Memory is a funny thing.
A lot of what can come to mind is triggered by looking at pictures from ones past, or in conversations with old friends and comrades.
The Number Game.
The average adult English speaker will know between 15,000 to 23,000 words.
Yet the more interesting question is
– How many people does the average person physically meet in a lifetime?
&
– Just how many of their names do we tend to remember ?
What complicates this is knowing so many people with the Same First names, or Surnames.
That’s never mind all the campaigning groups, organisations, NGOs, or public bodies one has had contact with over the years.
Then there are the names of films one has watched, titles of books one has read, and places which one has visited over the years.
So just remembering all of these names is something which comes down to almost being able to list them all as if by rote.
Memory not gone, but fewer day by day triggers to set it in motion.
As I keep growing older there is more of my past to recall, yet there is a catch to this which I have discovered of late.

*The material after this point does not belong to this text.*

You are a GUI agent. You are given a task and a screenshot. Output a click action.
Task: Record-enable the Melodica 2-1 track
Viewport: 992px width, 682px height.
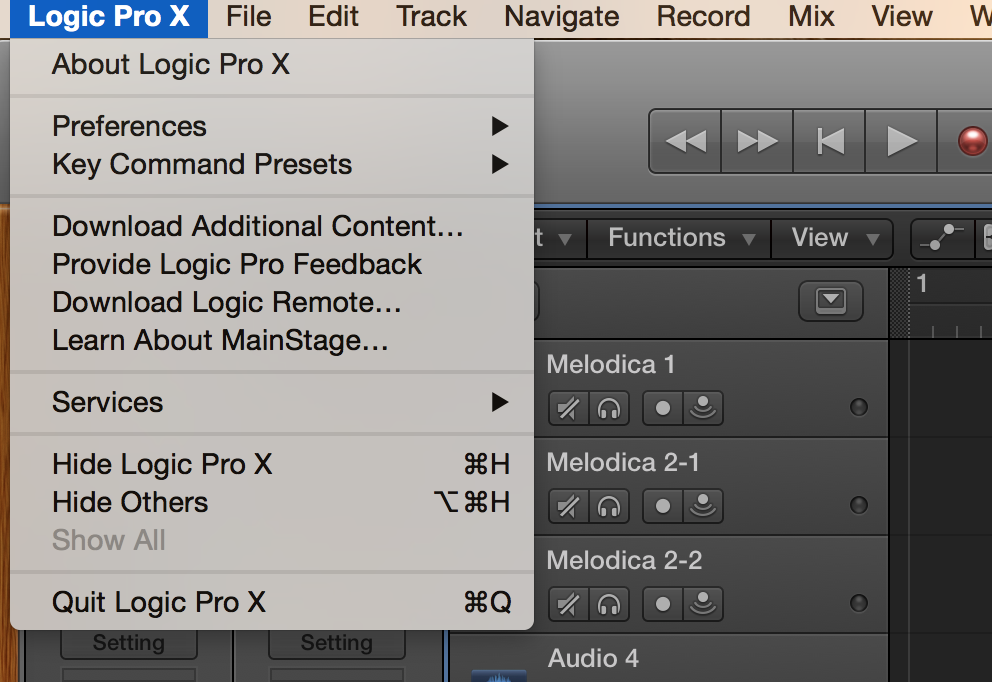coord(663,506)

There are not the same people around me to talk over the events of yesteryear.
That’s especially so given that I have had something like 20 jobs and lived in the same number of places over the years.

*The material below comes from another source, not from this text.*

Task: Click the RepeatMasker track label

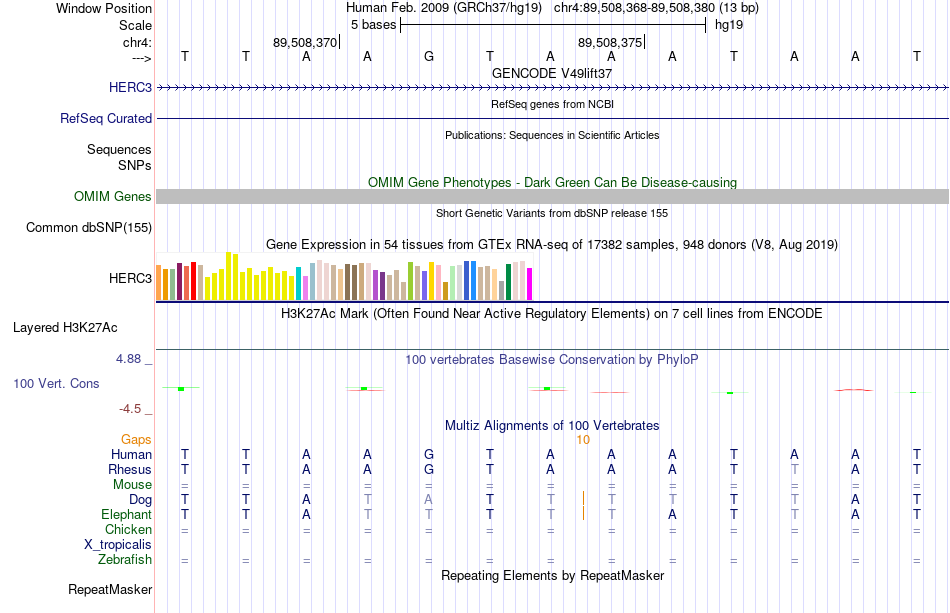Action: tap(110, 589)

While many of the people I knew in my youth are dead, lost contact with, or have moved on to different locations around the world.
So knowing how to look up these names has becomes much more important to me with the passing year.
Mispronouncing the past.
Of course just to confuse any persons name by pronounce it in the wrong way can be something of a problem.
Thus the right name can be lost to one – at least in the very short term.
For example: – by saying ow when it sound of been ov,
or thinking that it starts with Ph while it should be Th.
So one does need to keep this in mind.
Reminiscing with ones old friends and comrades.
One of the joys of seeing old friends is to talk over what we did in the past.
The old comrades getting together, and talking about the previous campaigns they were involved with, is one of the best aspects of being a long term activist.
That is where the collective memory which comes in to play.
Between us we can remember more people and events than as isolated individuals.
Poor Dears.
One of the excuses being by the Met as to why some of the cover names of former spycops should not be publicly revealed by the ongoing public inquiry in to undercover policing, is that they very frail and have impaired memories.
Poor Dears!
They can not be expected to remember exactly what they did in the past!
It’s a wonderful excuse for maintaining a situation whereby they will not be held accountable for their actions.
Yet that is just an excuse.
There is still a need for those of us who were spied upon to know just who they were,and exactly what damage they did at the time.
Once we have those undercover names, then the real memory challenges will need to be done.
Without that there can be no social justice.